* _Opdrachten_
1. Vat het tekstfragment samen in twee zinnen.
2. Beantwoord de volgende vragen over het tekstfragment.
(a) Welke datum draagt de overeenkomst die [A] namens Maya Food zou hebben gesloten?
(b) Op welke datum liet Maya Food [A] als 'Einzelprokura' in het Duitse handelsregister inschrijven?
(c) Per welke datum werd de 'Einzelprokura' ingetrokken?
3. Neem uit het tekstfragment woordelijk over van "Het hof stelt" tot en met "Food te sluiten.".

* _Tekstfragment_
Het hof stelt voorop dat naar Nederlands procesrecht op Al Hoceima de last rust om voldoende concrete feiten en omstandigheden te stellen waaruit kan volgen dat Maya Food direct of indirect aan haar bekend heeft gemaakt dat aan [A] een toereikende volmacht was verstrekt om de overeenkomst van 23 maart 2013 namens Maya Food te sluiten.
2.6.
Al Hoceima heeft in dat kader allereerst gewezen op het feit dat Maya Food op 15 september 2010 in het Duitse handelsregister [A] als ‘Einzelprokura’ (zelfstandig bevoegd procuratiehouder) heeft doen inschrijven. Dat Al Hoceiema op enig moment voorafgaand aan deze procedure van die inschrijving kennis heeft genomen is echter gesteld noch gebleken. Voor zover al moet worden aangenomen dat met die inschrijving aan Al Hoceiema bekend is gemaakt dat [A] bevoegd was Maya Food te vertegenwoordigen, moet het er tevens voor gehouden worden dat Maya Food op gelijke wijze de intrekking van die vertegenwoordigingsbevoegdheid aan Al Hoceima heeft gemeld, door de intrekking van de ‘Einzelprokura’ per 16 juni 2011 weer in het Duitse handelsregister te doen inschrijven.

* _Verzameld materiaal_

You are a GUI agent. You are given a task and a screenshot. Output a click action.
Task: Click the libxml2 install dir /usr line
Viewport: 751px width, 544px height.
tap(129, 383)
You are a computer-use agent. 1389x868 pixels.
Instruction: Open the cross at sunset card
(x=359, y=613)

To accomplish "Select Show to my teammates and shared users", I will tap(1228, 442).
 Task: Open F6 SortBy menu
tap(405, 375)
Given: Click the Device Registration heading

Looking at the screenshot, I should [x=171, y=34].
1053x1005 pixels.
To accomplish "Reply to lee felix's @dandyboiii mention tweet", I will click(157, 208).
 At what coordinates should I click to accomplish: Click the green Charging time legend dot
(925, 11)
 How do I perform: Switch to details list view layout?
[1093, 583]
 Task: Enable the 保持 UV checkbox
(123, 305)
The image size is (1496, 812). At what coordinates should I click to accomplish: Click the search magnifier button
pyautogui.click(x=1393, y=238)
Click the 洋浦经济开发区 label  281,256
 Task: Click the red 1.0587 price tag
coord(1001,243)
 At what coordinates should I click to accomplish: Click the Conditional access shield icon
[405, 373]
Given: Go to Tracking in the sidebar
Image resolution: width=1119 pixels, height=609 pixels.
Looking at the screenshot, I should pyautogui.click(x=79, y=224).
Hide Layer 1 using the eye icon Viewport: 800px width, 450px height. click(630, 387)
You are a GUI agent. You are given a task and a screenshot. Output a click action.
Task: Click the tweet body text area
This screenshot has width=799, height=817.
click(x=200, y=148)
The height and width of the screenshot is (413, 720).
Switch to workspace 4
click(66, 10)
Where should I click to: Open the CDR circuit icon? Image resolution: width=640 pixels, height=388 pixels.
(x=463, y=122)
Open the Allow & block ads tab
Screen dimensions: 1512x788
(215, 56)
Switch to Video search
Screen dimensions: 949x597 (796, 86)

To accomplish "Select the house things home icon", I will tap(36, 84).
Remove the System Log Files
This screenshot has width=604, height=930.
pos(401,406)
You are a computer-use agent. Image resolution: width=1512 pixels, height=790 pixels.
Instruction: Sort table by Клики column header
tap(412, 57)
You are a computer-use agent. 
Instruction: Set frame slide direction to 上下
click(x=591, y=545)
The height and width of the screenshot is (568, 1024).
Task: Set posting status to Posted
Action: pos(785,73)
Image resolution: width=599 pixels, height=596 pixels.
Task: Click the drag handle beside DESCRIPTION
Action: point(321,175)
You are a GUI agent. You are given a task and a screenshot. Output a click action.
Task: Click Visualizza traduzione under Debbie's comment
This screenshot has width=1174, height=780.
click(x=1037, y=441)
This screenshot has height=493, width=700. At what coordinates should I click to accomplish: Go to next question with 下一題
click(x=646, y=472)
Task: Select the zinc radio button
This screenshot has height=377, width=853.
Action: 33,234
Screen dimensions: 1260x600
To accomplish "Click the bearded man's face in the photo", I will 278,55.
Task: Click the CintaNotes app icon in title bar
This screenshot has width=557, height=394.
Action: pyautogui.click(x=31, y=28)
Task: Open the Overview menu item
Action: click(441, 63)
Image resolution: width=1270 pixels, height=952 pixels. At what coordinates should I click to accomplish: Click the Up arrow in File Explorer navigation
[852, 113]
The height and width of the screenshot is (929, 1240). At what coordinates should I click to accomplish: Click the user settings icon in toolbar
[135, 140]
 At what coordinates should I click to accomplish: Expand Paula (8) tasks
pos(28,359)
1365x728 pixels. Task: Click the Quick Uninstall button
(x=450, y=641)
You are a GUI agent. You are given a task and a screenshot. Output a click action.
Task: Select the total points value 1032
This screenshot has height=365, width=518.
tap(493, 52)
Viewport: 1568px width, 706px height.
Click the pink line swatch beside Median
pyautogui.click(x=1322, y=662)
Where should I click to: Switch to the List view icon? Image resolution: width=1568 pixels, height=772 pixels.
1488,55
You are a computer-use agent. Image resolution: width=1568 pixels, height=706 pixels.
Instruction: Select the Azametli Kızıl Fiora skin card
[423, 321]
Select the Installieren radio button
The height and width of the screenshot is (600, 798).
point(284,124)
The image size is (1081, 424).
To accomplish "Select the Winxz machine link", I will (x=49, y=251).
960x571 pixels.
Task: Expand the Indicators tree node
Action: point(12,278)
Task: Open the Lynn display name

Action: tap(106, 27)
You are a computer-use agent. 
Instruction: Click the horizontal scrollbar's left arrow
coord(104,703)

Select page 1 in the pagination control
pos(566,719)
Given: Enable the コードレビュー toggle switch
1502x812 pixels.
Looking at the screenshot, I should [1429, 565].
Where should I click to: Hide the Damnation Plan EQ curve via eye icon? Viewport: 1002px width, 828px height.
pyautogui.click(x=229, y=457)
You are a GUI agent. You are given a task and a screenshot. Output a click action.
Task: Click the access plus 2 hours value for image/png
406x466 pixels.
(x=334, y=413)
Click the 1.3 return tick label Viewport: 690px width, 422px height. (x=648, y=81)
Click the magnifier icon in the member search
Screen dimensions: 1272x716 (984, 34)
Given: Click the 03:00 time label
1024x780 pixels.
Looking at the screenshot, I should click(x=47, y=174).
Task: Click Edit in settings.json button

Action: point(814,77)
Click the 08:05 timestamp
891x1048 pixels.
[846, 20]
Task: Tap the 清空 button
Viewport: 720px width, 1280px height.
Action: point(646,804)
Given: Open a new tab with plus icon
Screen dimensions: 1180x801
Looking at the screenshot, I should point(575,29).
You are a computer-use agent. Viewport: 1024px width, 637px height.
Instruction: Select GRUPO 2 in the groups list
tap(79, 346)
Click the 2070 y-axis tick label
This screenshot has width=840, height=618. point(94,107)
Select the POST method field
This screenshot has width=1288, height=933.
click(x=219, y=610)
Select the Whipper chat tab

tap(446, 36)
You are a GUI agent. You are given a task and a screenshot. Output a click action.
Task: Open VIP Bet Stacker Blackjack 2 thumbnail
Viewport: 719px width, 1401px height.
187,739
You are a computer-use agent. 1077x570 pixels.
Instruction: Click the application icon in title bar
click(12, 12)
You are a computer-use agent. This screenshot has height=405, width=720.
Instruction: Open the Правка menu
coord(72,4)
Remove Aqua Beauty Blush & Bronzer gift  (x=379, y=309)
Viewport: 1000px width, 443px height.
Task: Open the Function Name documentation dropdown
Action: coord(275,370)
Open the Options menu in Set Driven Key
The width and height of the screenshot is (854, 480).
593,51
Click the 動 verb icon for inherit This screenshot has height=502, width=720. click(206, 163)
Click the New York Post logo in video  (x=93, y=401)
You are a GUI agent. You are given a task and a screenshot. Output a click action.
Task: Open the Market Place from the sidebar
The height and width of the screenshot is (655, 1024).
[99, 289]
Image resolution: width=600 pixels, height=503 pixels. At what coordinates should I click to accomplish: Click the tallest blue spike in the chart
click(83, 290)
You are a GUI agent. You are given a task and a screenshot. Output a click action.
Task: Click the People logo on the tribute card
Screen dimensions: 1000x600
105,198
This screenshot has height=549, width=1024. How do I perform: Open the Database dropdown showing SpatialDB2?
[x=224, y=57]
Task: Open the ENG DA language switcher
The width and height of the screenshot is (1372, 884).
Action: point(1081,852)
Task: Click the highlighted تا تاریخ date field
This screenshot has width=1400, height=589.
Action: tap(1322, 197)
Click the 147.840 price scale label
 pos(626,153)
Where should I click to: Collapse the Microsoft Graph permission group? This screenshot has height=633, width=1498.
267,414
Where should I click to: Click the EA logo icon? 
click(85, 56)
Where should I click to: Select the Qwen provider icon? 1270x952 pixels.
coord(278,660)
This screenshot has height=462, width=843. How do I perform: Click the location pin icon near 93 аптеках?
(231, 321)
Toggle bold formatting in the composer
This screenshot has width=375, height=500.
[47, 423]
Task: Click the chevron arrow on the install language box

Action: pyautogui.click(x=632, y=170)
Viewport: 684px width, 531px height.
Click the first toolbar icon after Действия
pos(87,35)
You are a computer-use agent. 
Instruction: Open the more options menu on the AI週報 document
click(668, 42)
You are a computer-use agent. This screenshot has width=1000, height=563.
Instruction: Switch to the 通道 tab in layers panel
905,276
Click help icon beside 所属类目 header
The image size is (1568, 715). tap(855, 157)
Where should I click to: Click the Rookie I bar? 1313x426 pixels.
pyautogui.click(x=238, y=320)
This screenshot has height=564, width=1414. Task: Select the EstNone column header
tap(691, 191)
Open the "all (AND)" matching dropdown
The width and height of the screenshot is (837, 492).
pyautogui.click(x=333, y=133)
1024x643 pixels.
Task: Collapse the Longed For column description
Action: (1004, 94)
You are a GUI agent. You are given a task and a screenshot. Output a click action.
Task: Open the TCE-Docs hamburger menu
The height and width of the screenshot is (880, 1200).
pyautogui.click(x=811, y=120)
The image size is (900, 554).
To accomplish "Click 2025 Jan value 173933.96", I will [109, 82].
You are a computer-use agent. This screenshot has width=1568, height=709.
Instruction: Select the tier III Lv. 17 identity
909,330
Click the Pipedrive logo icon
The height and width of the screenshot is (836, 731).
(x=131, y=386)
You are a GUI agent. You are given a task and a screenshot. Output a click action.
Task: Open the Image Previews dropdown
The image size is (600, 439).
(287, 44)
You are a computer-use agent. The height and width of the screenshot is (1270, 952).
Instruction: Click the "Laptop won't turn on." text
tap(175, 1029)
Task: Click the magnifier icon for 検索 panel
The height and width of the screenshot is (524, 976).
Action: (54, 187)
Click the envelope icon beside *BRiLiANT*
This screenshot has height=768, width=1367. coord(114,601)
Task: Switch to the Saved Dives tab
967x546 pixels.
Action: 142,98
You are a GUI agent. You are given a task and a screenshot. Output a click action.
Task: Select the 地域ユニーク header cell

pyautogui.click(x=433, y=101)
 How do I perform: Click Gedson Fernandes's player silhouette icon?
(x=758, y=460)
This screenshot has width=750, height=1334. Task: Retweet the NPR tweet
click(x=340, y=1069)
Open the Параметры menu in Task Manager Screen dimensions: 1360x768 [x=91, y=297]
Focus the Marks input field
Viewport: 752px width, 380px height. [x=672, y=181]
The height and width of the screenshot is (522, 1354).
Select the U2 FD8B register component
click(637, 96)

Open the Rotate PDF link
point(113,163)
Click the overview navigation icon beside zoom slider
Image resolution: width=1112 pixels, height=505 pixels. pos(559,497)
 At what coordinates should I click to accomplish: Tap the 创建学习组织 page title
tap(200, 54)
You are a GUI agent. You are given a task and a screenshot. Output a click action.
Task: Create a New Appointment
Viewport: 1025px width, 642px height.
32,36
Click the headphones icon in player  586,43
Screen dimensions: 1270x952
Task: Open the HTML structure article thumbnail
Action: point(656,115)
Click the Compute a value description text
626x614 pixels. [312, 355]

* _Antwoorden_
1. Volgens het hof moet Al Hoceima naar Nederlands procesrecht voldoende concrete feiten en omstandigheden stellen waaruit kan volgen dat Maya Food bekend heeft gemaakt dat [A] een toereikende volmacht had om de overeenkomst van 23 maart 2013 namens Maya Food te sluiten. Al Hoceima wijst daarvoor op de inschrijving van [A] als 'Einzelprokura' in het Duitse handelsregister op 15 september 2010, maar Maya Food heeft de intrekking van die bevoegdheid per 16 juni 2011 op dezelfde wijze laten inschrijven.

2.
(a) 23 maart 2013
(b) 15 september 2010
(c) 16 juni 2011

3.
Het hof stelt voorop dat naar Nederlands procesrecht op Al Hoceima de last rust om voldoende concrete feiten en omstandigheden te stellen waaruit kan volgen dat Maya Food direct of indirect aan haar bekend heeft gemaakt dat aan [A] een toereikende volmacht was verstrekt om de overeenkomst van 23 maart 2013 namens Maya Food te sluiten.